• **Work order**:
Filter the entries, keeping every line with the word "bottom".

• **Available data**:
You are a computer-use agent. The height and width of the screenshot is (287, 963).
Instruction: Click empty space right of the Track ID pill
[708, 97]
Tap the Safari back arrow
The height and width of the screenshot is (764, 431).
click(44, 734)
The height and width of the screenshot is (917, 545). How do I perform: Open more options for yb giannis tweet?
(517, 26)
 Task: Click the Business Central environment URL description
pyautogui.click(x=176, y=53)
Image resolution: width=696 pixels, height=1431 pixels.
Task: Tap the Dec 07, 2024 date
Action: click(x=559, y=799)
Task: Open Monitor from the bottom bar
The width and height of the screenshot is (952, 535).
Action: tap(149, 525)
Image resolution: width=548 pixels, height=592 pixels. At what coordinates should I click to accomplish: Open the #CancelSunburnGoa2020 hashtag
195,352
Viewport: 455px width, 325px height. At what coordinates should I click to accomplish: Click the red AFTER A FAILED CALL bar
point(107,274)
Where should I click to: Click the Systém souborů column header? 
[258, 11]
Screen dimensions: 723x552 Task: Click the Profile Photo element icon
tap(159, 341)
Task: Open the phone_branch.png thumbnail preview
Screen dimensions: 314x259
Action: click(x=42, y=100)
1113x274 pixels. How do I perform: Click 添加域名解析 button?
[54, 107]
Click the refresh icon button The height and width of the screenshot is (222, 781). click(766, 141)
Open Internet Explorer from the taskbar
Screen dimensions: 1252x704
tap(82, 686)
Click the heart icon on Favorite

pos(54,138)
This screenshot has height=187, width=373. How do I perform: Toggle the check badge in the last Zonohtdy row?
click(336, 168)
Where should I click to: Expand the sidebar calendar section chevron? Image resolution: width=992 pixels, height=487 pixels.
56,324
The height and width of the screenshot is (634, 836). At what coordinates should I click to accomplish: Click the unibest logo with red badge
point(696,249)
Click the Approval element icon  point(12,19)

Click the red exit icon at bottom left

• **Reply to the task**:
Task: Open Monitor from the bottom bar
Click the red exit icon at bottom left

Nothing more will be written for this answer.